Благословив детей еще раз, он стал наблюдать за их уходом. Они уходили не по той дороге, по которой пришли, и которая вела к городу, а по узкой, еле заметной тропе, которая отходила от восточной стены церкви. Это тропинка спускалась в овраг недалеко от стены и терялась из виду. В последний раз, озорной Манук, который как всегда был весел, обернулся, посмотрел на отца, наивно улыбнулся и скрылся за стеной.
Они ушли. Сердце отца немного успокоилось. Солнце медленно и неуклонно шло к западу. Быть может это последнее солнце, которое ему суждено видеть. Вдруг, луч, словно оторвавшись от солнца, ослепил его, ударив ему в глаза. Отец закрыл глаза. Он вспомнил 1896 год. Тогда он учился в Эчмиадзине. В духовной семинарии святого Георгия. Вспомнил как однажды, летним утром прогуливался с учителем и наставником – отцом Грикором по саду. Вдруг между ветвями деревьев проскочил луч солнца и, как теперь, ударил отцу Грикору в глаза. Он закрыл их. Потом долго молчал.
- Вам плохо отец – спросил Оваким.
- Нет, просто солнце дает знать, что мы больше не встретимся. Я ее с Земли больше не увижу.
На следующее утро отец Грикор не встал с постели.
Этот случай врезался в его сознание, и неизвестно почему, но он всегда ждал того же знака от солнца. Тогда он был молод, и его мужественное лицо еще не покрылось морщинами. То был 1896 год, церковь боролась против посягательств царских чиновников. А сейчас 1915 год, и солнце ему послало тот же знак, и он был более чем уверен в его значении.
Отец зашел в церковь и около полу часа молился. Потом обошел все ее углы, трогая руками алтарь, стены, будто прощаясь. В церкви было почти пусто, все что мог, он отправил на восток, среди них были и некоторые манускрипты, или же заплатил курдам.

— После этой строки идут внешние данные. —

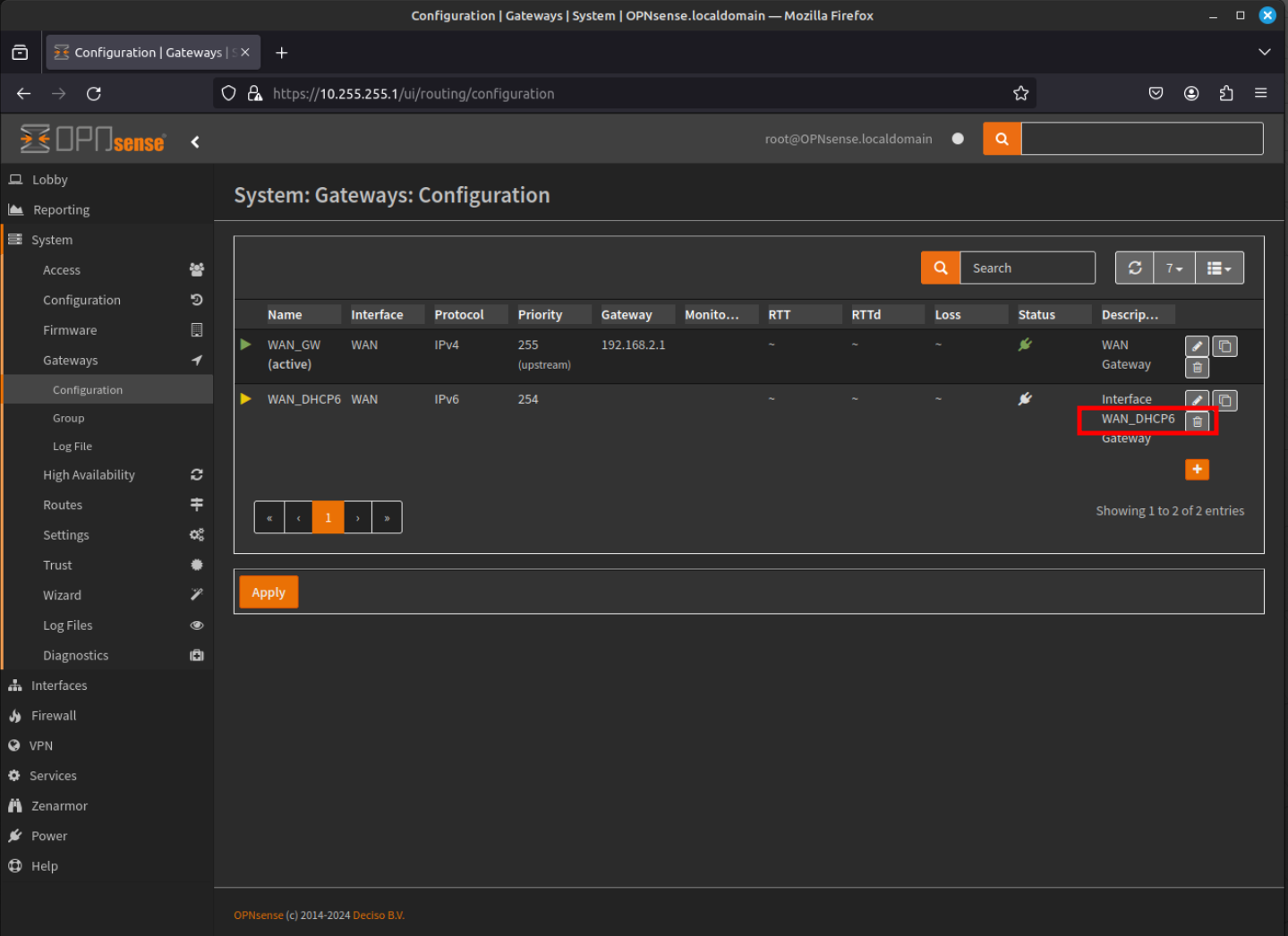This screenshot has width=1288, height=936.
Task: Go to next page in pagination
Action: click(358, 517)
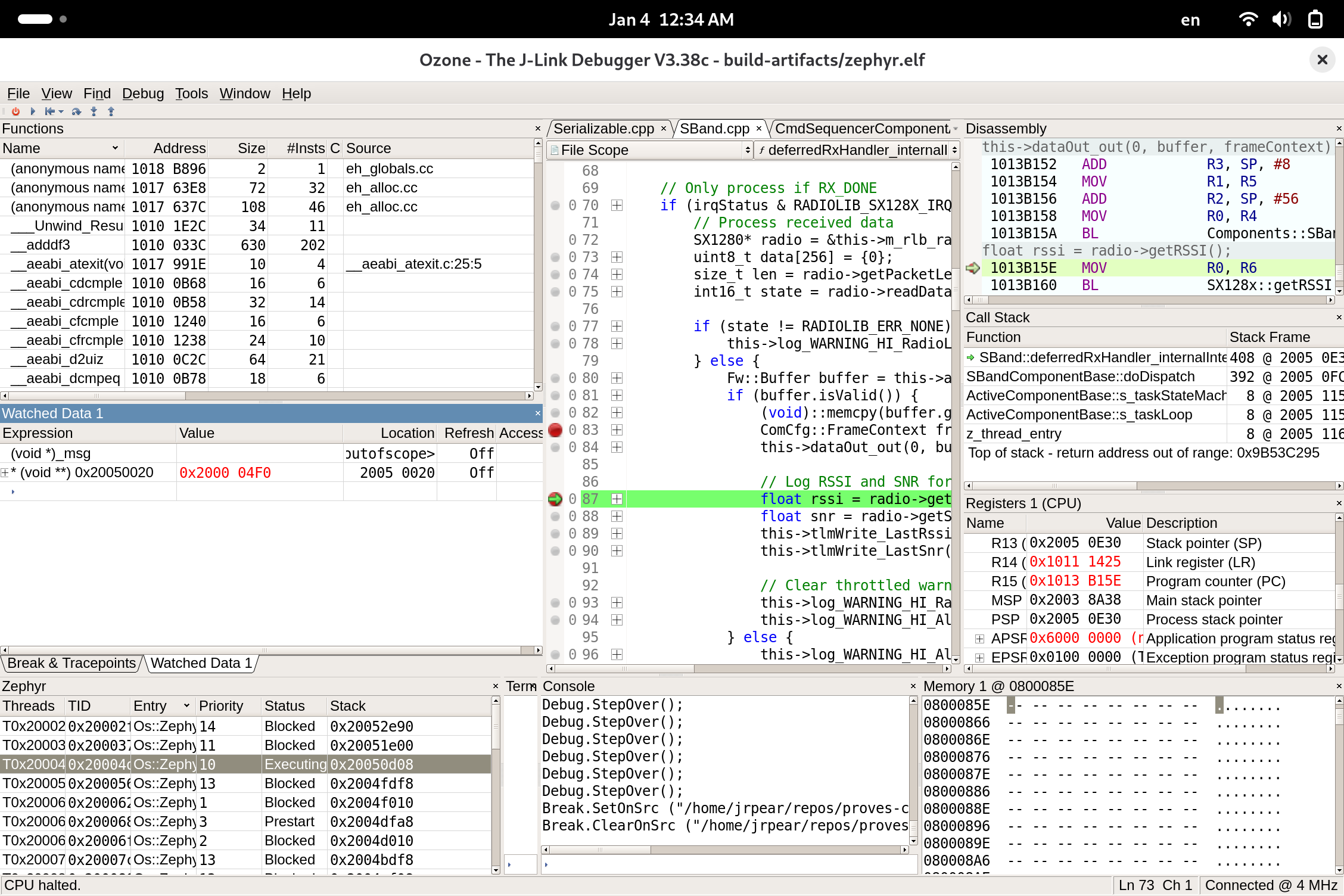Click the step over toolbar icon
Viewport: 1344px width, 896px height.
(x=76, y=111)
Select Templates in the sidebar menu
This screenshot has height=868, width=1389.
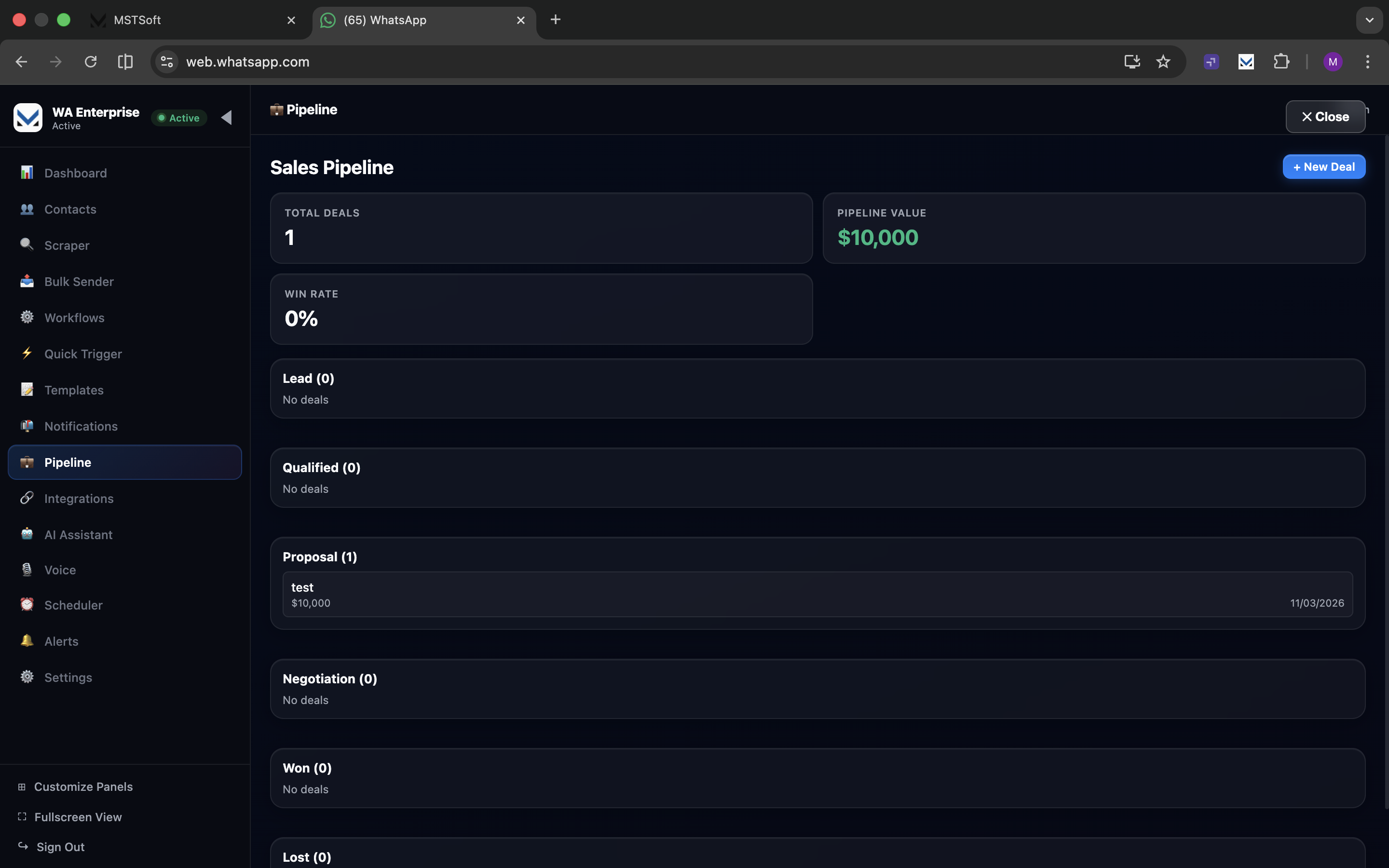74,390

Он вышел, и сел на камне около входа. Он стал ждать. Дул слабый ветерок и на горизонте розовели облака. Он ждал чего-то, но взгляд его был спокоен, несмотря на то, что он знал, что его одиночество скоро будет нарушено.
Люблю людей, которые рисуют улыбку на моем лице...
И вправду, не прошло и пяти минут, как на дороге показалось облако пыли, затем на дороге показалась группа всадников. Это были жандармы. Точнее жандармом был лишь тот, кто скакал спереди. Это был мюдир Баяр Махмуд. За ним скакали шесть всадников без формы, одетые в разноцветную одежду. Головы их были обмотаны тканью непонятного, бурого цвета. Это были курды из племени Аширет. Они остановились напротив церкви. Все спешились. Мюдир в пыльных сапогах подошел к священнику. Тот встал и теперь стоял у входа в церковь, своим величественным видом огораживая святилище от нечестивых. Он казался очень большим и казался на голову выше мюдира. Мюдир подошел в отцу и сказал.
- Ну, гяур показывай, где тут у тебя что? Правительство приказало эвакуировать имущество. Мне положено все обыскать и все дорогое изъять для военных целей.
- Понимаю, весьма мудрое решение правительства. Но здесь нет ничего дорогого – сказал отец спокойным голосом.
- Нет говоришь!? – сказал мюдир зло улыбнувшись – Лучше отдай все спрятанное, а то сами найдем.
- Нечего было прятать и нечего находить – ответил отец тем же спокойным голосом.
Мюдир сделал знак, и курдская чернь прошла в церковь, и начала крушить и ломать все в поисках золота. Около десяти минут из церкви доносились треск и грохот, и все это время отец Оваким смотрел в глаза мюдиру. Странная вещь! Глаза мюдира были полны беспокойства, то ли он чувствовал, что делает нехорошее дело, то ли это было страхом перед взглядом отца. Так или нет, но он боялся, и этот страх был виден в его глазах, сколь бы он не старался предать им грозный вид. У отца же в глазах был покой.
Вскоре шакалы вышли из церкви, и, толкнув отца в сторону, доложили мюдиру, что ничего не нашли. Только несколько книг.
- Я же говорил вам, это не сокровищница.
Мюдир покраснел от злости. Он вынул ятаган и угрожающе закричал:
- Ах ты, неверная собака!!! Ты торгаш! Я знаю, что у тебя есть золото!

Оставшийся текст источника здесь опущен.